As a Sociologist working in the area of Public Health he can only make theory judgements on social groups and not medical diagnosis on individuals. There is no evidence from those residents reporting the symptoms or from their treating health professionals that the nocebo diagnosis is valid.
While Professor Chapman worked to highlight the adverse health effects of tobacco and cigarettes by exposing the denial by tobacco companies and their supporters, he is now using his reputation to hinder the work of those trying to expose the truth about Industrial Wind Turbines and adverse health effects. He does this by writing papers, speaking publicly and attending functions in support of the global wind industry.
I ask that you read the decision of Justice Muse from Falmouth, USA, from late 2013 where he granted an immediate injunction to stop wind turbines turning at night, in order to prevent ‘irreparable harm to physical and psychological health’ of the residents reporting problems.
I would also recommend you read carefully American Psychiatrist Dr William Hallstein’s letter to the Falmouth Board of Health, which clearly explains what wind turbine noise is doing to people.
While Professor Chapman continues to deny the existence of research showing people are suffering, in an effort to uphold his personal theory it’s not difficult to find such research, articles and papers, if you choose to look for them.

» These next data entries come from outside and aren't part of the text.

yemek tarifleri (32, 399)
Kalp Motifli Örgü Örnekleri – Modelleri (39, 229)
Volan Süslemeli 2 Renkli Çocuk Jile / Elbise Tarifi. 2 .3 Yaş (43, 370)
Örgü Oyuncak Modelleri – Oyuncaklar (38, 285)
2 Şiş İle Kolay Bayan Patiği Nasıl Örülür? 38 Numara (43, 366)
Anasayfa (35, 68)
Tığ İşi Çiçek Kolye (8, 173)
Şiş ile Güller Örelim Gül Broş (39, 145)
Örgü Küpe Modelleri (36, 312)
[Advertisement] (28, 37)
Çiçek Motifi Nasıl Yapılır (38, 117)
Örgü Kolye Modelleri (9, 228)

For instance early research well before any publicity about the symptoms was conducted by Dr David Iser, a rural GP from Toora in Victoria and he raised concerns with the Victorian government about the effects of wind turbine noise. There is also Dr Amanda Harry, a rural GP in the UK, both of whom behaved in the best traditions of ethical practice of medicine, and research.
I urge you to read the work of the above to understand how harmful reliance on utterances from unqualified people can be, especially with respect to health issues, even if they are university Professors.
In addition I ask you consider what breaches of human rights may be occurring to residents who are being ignored by their governments who are charged with the responsibility of protecting them from known harm. Surely these vulnerable citizens deserve to be treated as every other citizen, with respect and consideration of their predicament which they have no control over, in the expectation their rights to live and work without the imposition of annoyance causing them harm being thrust upon them.
If the University does not want to be seen to be actively supporting an industry which is proven to be less than honest with respect to what they know and who have acknowledged the human adverse effects of their industry, then I would urge you to speak out and request Professor Chapman to publicly state that what he is expressing is his personal opinion and not that of the University, especially when he is saying that research is not necessary.
There is an impression the University could be seen to be unreservedly supporting the Industrial Wind Industry. I urge you to consider how the conflict of interest issues of some of the Fellows on the University Senate are handled, as public perception with regard to integrity of the governance of the University is at stake.
Finally I ask, does the University wish to be implicated in continuing to support an industry who are hiding known evidence of harm (see also Matt Peacock’s book “Killer Company” re the role the University of Sydney played in the asbestos story), or would the University prefer to act in the finest traditions of higher education establishments, and actively and vocally support the required multidisciplinary independent research recommended by the 2011 Australian Federal Senate inquiry.